[Records for this task]

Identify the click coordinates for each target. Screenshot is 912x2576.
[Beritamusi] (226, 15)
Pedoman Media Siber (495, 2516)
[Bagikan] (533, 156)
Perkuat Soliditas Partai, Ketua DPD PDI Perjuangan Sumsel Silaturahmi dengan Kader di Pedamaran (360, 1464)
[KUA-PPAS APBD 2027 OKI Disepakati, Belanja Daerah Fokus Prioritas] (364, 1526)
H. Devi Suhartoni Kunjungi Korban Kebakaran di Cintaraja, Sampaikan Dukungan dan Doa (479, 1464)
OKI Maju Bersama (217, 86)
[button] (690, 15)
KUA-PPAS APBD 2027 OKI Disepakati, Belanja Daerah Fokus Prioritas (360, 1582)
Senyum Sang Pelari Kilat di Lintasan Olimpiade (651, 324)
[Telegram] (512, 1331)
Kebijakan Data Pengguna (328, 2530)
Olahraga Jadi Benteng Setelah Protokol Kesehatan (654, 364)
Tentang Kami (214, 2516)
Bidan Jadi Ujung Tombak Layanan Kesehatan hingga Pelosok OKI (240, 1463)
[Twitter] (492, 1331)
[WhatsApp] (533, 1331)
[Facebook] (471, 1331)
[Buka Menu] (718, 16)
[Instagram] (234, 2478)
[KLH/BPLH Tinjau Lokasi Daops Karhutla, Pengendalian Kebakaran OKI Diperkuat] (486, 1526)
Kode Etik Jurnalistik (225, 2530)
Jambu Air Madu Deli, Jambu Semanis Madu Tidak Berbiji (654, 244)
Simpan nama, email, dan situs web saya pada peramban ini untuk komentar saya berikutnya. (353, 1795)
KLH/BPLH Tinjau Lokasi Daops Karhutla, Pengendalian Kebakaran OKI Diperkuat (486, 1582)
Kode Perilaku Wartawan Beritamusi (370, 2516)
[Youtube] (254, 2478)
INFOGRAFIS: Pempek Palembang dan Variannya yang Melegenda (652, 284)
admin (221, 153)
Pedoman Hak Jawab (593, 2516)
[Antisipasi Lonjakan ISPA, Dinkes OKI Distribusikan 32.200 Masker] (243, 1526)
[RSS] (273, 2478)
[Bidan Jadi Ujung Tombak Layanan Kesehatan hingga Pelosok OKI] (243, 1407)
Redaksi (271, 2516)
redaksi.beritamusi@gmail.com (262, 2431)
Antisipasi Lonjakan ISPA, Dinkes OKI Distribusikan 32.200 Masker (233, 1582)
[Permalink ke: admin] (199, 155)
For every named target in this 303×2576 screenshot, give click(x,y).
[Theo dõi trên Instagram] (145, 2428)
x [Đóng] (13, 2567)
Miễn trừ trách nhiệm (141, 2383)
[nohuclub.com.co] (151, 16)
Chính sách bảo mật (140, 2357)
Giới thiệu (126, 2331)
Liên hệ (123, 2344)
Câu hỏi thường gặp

[/Records for this task]

Find every line in the records that uses the string "Masker", then copy it.

[Antisipasi Lonjakan ISPA, Dinkes OKI Distribusikan 32.200 Masker] (243, 1526)
Antisipasi Lonjakan ISPA, Dinkes OKI Distribusikan 32.200 Masker (233, 1582)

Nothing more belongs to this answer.